Mauren berjalan keluar dari ruangan Sean dengan tatapan kosong bahkan ketika Asisten Kim menegurnya, ia tidak bergeming lalu tetap berjalan.


Rasa perih menyeruak di area intimnya, bagaimana tidak? Sean memaksa dengan kuat seperti kesetanan dengan nafsu yang menggebu-gebu.


Mauren berjalan ke arah toilet dan terduduk di kloset, ia membuka kancing bajunya dan melihat seluruh dadanya tersebar bekas cupangan dari sang suami.


Setelah puas melihat, ia menutup kembali.


Tatapannya masih kosong dengan bibir yang sedikit terbuka, ia terbengong.


Saat BAB terbengong, saat cebok terbengong, saat berkaca terbengong, saat memakai lipstick terbengong, saat berjalan terbengong, saat mengetik terbengong, saat minum, saat menulis terbengong, terbengong, terbengong, terbengong, terbengong, terbengong, terbengong, terbengong, terbengong, terbengong dengan tatapan kosong dan bibir sedikit terbuka.


Saat jam makan pun masih terbengong, Desy dan Lala hanya saling menyenggol siku.

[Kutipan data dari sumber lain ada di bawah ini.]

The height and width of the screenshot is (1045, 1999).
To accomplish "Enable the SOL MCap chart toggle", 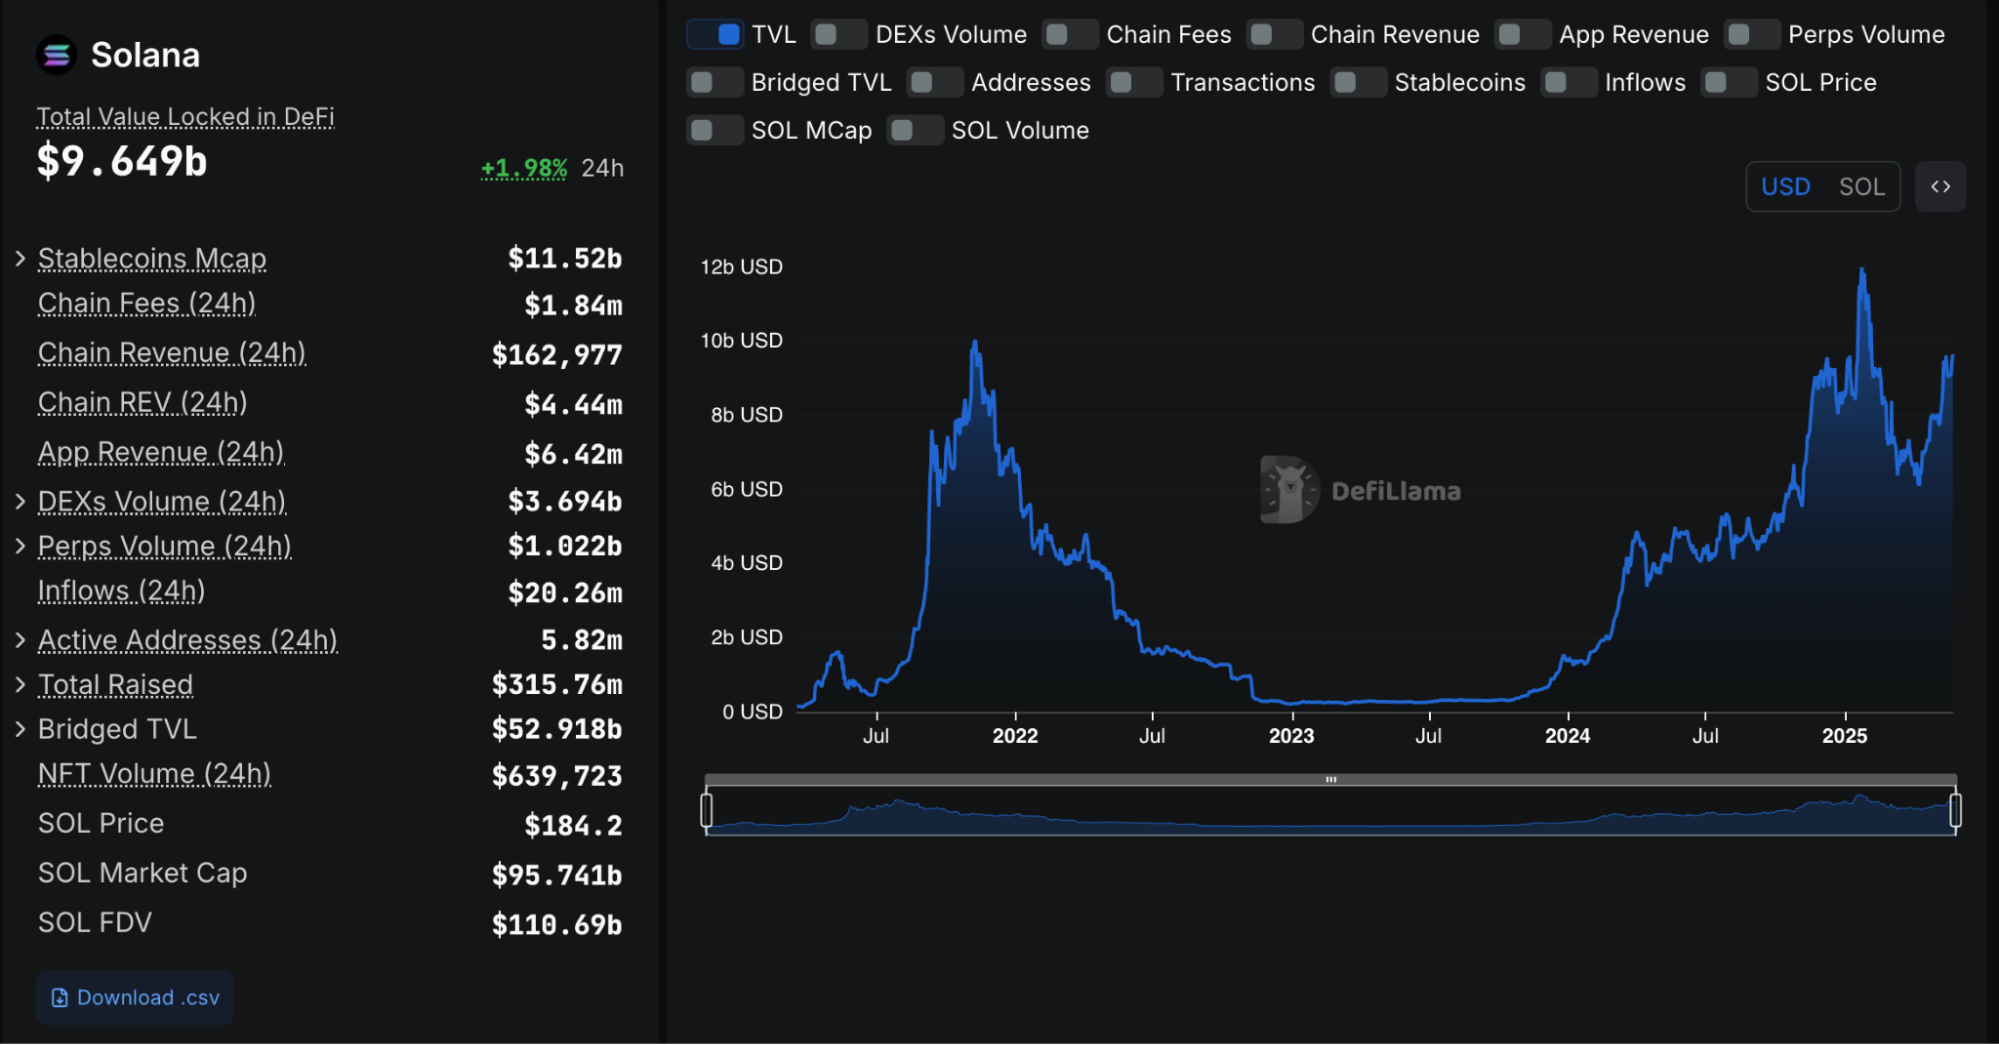I will click(x=715, y=130).
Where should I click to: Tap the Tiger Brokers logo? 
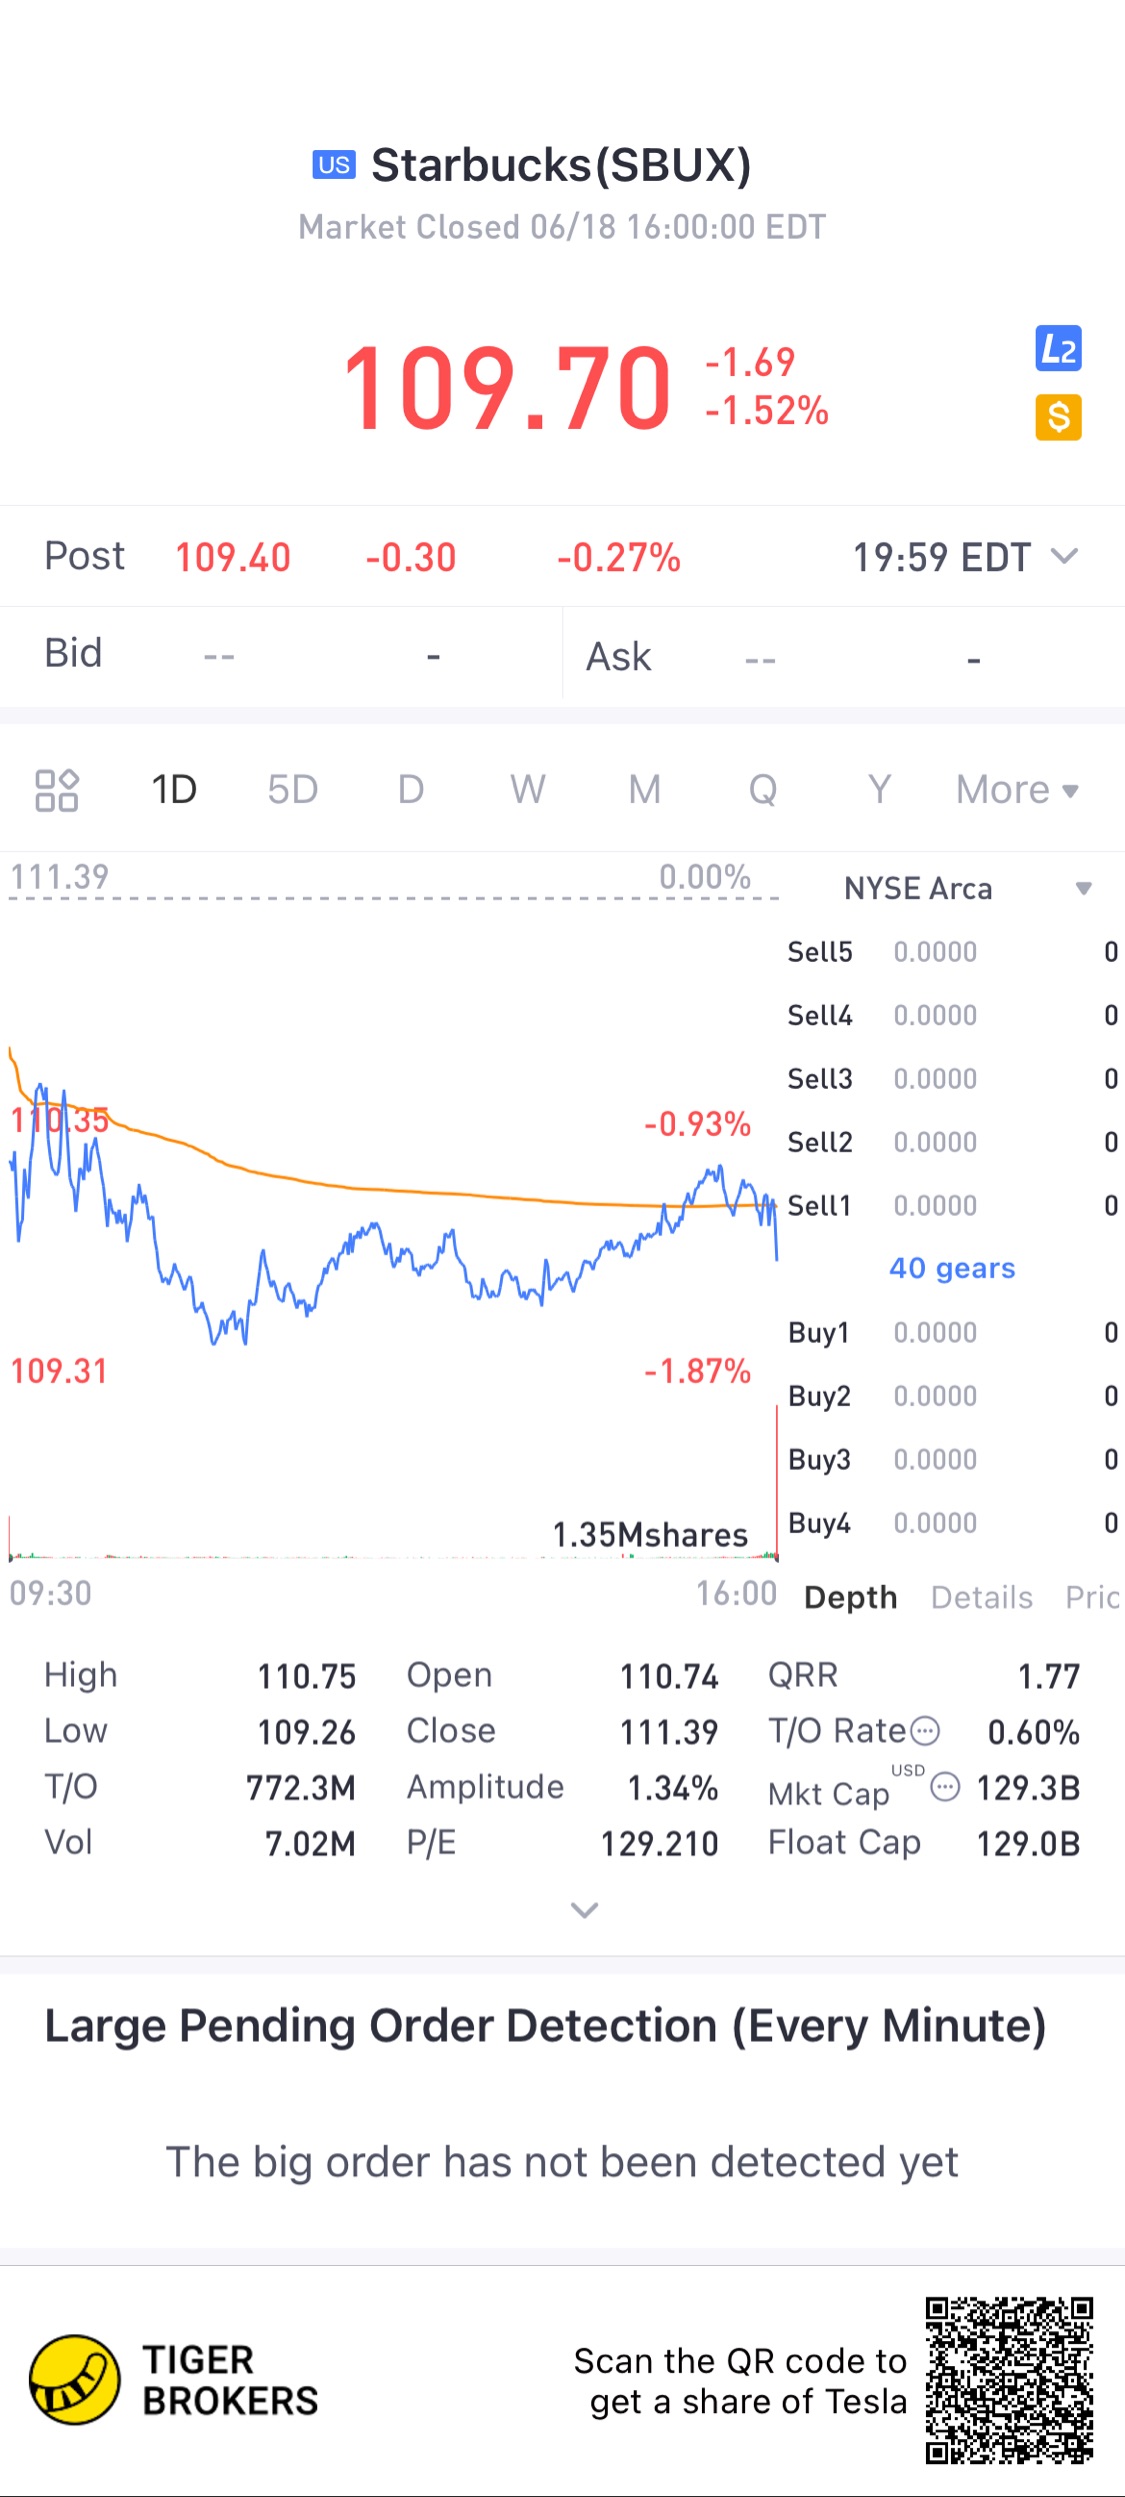pos(76,2380)
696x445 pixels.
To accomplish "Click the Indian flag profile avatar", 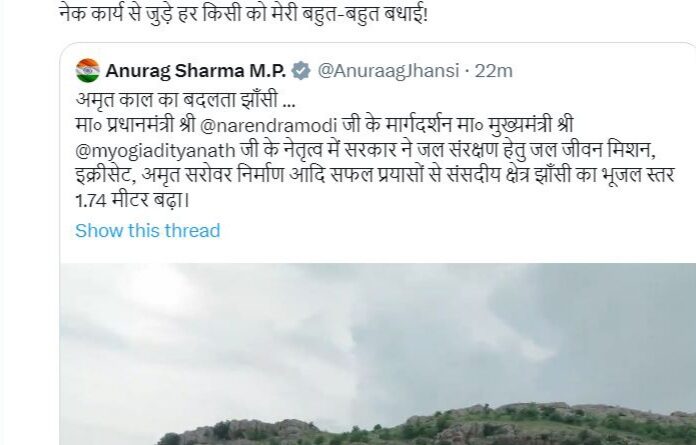I will (x=87, y=71).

Dia melihat Mauren seolah gadis itu sudah kehilangan harapan.


Mauren yang masih terbengong sambil menatap kosong kedepan mencoba menyendok bulat-bulat telur bacem utuh ke dalam mulutnya sampai ia tidak tersadar telur bacem itu terjatuh dilantai dan menggelinding lalu terinjak Sekertaris Yuna yang menggenakan sepatu hak tinggi. Seketika membuat Sekertaris Yuna jatuh terpeleset.


Gubraaaaaak


Dia berteriak kesakitan membuat pegawai lain menolongnya sedangkan Mauren masih terbengong tidak memperdulikan Sekertaris Yuna yang terjatuh akibat ulahnya.


**


Di ruangan Sean.


"Kim! Kim!" teriak Sean dari ruangannya.


Asisten Kim segera menghampiri Tuannya.


"Lama sekali kau. Cepat ambil kursi duduk sini!" pinta Sean.


Asisten Kim menarik kursi dan terduduk didepannya "Kau tau Kim?" tanya Sean sambil menepuk paha sang Asisten.


"Aku sudah mendapat yang aku inginkan. Aku sudah uhuk-uhuk dengan Orenku," sambung Sean sambil tersenyum sumringah.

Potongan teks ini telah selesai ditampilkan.